Records provided —
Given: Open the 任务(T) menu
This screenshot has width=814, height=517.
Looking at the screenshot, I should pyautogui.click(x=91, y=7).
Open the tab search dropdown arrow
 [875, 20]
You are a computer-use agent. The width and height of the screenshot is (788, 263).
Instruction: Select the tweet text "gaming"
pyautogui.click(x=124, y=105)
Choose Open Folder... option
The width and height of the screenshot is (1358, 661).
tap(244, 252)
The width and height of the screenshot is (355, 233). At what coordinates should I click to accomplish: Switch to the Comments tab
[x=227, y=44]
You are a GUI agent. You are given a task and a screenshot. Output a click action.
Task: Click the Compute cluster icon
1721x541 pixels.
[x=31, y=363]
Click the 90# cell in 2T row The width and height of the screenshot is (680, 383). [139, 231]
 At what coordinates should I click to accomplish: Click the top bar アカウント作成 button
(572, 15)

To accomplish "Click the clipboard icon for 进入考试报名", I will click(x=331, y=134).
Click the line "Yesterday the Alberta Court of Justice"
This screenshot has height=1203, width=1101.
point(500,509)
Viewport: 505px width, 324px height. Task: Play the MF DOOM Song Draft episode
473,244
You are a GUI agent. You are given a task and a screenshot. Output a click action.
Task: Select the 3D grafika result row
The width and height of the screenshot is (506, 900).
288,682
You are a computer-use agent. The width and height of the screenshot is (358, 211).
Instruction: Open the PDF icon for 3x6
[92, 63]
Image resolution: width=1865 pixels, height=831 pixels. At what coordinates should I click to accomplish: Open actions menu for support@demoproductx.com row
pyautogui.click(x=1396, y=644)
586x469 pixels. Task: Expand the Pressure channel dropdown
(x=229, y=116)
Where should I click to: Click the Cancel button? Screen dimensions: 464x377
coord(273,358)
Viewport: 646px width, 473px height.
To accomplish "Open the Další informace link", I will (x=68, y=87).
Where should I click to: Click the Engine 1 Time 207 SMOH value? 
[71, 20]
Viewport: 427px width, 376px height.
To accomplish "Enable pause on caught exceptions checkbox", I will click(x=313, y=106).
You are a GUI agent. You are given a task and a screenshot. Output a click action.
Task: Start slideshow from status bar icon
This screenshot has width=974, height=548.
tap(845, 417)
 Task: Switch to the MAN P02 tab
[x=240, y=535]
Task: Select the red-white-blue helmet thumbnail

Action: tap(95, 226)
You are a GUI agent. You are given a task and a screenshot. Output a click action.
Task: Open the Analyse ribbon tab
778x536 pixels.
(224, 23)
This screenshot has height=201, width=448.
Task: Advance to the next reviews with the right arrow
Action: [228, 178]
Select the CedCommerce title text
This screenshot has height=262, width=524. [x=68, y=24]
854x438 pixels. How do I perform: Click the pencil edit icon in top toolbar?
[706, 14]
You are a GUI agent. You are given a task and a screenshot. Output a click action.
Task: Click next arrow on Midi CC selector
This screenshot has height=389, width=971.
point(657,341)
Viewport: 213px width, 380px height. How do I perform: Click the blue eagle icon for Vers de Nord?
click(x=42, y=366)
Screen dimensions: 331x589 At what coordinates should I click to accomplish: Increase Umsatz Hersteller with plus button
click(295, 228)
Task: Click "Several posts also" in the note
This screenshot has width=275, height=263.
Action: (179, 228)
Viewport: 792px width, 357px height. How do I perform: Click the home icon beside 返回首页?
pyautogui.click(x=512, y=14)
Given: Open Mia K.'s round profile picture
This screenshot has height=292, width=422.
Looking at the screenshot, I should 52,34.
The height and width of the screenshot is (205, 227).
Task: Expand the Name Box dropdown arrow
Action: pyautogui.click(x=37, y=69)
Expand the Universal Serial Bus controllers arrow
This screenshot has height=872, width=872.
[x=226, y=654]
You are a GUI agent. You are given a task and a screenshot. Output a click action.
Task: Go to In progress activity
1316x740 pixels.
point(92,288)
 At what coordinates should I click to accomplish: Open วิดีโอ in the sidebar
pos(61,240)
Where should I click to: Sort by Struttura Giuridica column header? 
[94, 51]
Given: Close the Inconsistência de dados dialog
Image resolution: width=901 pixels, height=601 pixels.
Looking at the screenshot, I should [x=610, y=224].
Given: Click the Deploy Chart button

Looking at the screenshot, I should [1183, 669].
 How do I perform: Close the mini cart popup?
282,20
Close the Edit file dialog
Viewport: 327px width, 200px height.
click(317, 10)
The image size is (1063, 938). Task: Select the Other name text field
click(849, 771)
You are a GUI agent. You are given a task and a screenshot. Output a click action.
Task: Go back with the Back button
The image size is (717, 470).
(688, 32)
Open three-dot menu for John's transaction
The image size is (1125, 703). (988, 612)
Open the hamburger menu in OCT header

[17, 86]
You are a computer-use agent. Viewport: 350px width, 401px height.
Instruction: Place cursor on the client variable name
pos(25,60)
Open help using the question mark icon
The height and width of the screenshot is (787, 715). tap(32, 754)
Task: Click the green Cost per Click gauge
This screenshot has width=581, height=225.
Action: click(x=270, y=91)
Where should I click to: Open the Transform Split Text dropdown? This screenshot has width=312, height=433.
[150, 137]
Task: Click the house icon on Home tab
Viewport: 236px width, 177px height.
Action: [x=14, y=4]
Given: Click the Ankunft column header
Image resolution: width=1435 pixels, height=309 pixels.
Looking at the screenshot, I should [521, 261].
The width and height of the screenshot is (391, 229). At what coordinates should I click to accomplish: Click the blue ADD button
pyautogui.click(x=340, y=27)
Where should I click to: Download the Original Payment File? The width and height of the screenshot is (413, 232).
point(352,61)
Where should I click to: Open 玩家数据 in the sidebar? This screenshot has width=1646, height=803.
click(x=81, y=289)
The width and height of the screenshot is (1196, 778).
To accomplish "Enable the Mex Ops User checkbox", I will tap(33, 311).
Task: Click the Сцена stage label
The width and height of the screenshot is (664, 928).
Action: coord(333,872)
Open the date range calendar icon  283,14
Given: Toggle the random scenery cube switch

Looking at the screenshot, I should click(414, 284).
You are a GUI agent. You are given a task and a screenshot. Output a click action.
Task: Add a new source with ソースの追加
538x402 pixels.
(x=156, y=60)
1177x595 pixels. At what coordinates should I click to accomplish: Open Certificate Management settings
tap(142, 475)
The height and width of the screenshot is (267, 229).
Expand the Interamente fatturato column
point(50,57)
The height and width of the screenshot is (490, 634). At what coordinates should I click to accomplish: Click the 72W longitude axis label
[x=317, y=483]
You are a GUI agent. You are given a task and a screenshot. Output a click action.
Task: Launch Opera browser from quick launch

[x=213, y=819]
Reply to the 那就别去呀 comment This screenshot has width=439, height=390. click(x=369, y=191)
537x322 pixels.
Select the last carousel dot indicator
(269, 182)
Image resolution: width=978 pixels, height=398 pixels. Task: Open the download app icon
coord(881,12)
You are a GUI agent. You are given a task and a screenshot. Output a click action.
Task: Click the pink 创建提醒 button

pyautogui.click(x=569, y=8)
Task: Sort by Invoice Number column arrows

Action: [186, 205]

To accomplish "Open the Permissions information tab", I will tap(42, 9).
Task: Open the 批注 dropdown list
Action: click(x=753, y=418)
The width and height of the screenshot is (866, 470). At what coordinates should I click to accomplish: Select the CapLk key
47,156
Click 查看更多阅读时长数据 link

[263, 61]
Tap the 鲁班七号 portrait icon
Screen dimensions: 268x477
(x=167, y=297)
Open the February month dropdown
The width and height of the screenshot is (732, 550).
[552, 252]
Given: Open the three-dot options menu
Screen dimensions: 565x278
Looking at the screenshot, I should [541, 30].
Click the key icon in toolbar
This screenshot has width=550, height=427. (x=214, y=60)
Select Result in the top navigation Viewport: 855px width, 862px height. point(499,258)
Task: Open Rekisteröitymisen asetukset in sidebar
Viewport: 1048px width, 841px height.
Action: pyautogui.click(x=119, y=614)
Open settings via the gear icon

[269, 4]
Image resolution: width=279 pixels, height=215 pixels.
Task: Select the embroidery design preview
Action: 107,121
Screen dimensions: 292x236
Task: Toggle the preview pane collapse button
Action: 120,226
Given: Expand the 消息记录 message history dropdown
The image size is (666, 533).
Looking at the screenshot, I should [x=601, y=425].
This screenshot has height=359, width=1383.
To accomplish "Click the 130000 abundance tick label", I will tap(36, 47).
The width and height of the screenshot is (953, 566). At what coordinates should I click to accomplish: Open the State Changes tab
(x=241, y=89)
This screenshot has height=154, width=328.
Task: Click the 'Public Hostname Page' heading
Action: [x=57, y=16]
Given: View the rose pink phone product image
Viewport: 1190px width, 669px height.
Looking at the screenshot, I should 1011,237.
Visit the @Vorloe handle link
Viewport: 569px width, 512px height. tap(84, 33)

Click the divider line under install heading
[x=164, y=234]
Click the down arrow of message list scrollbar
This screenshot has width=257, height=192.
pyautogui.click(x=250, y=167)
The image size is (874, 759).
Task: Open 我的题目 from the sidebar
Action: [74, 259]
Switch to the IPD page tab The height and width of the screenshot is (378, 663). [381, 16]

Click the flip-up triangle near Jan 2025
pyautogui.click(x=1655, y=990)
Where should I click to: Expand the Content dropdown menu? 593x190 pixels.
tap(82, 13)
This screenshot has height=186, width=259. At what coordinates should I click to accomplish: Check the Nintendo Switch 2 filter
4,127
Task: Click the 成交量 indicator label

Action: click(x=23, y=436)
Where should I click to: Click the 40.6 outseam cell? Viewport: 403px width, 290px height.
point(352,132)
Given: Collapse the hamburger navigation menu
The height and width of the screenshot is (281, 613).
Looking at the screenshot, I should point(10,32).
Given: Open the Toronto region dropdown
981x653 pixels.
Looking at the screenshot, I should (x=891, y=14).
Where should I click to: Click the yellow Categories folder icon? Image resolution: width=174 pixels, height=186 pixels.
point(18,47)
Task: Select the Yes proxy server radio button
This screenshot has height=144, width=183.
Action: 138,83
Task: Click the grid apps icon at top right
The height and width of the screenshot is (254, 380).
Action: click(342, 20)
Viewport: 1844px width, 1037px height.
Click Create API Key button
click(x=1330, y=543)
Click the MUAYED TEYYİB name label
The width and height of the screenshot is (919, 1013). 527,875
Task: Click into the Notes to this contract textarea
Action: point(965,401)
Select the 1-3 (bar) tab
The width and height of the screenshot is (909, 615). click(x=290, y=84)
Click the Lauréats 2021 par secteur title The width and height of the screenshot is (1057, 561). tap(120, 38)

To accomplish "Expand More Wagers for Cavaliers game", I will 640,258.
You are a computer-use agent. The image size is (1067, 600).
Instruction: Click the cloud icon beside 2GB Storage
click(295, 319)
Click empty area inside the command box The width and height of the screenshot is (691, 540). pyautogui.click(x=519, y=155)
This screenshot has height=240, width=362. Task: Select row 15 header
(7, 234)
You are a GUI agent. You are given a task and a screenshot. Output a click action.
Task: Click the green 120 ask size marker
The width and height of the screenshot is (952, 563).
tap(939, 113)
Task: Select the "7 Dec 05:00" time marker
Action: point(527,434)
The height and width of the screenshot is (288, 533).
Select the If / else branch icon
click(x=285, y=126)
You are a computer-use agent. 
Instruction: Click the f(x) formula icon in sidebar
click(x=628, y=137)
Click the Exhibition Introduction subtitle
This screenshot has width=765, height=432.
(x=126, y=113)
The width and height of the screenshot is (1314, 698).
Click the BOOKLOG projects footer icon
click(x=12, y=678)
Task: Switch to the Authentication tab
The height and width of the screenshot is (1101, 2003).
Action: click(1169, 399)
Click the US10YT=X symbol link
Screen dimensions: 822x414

What the exercise asks — Reproduce the lines starting with the line containing "Click empty area" and going on through the line containing "click(x=285, y=126)", substituting "input field" for "command box" and leaving everything else unchanged.

Response to the task —
Click empty area inside the input field The width and height of the screenshot is (691, 540). pyautogui.click(x=519, y=155)
This screenshot has height=240, width=362. Task: Select row 15 header
(7, 234)
You are a GUI agent. You are given a task and a screenshot. Output a click action.
Task: Click the green 120 ask size marker
The width and height of the screenshot is (952, 563).
tap(939, 113)
Task: Select the "7 Dec 05:00" time marker
Action: point(527,434)
The height and width of the screenshot is (288, 533).
Select the If / else branch icon
click(x=285, y=126)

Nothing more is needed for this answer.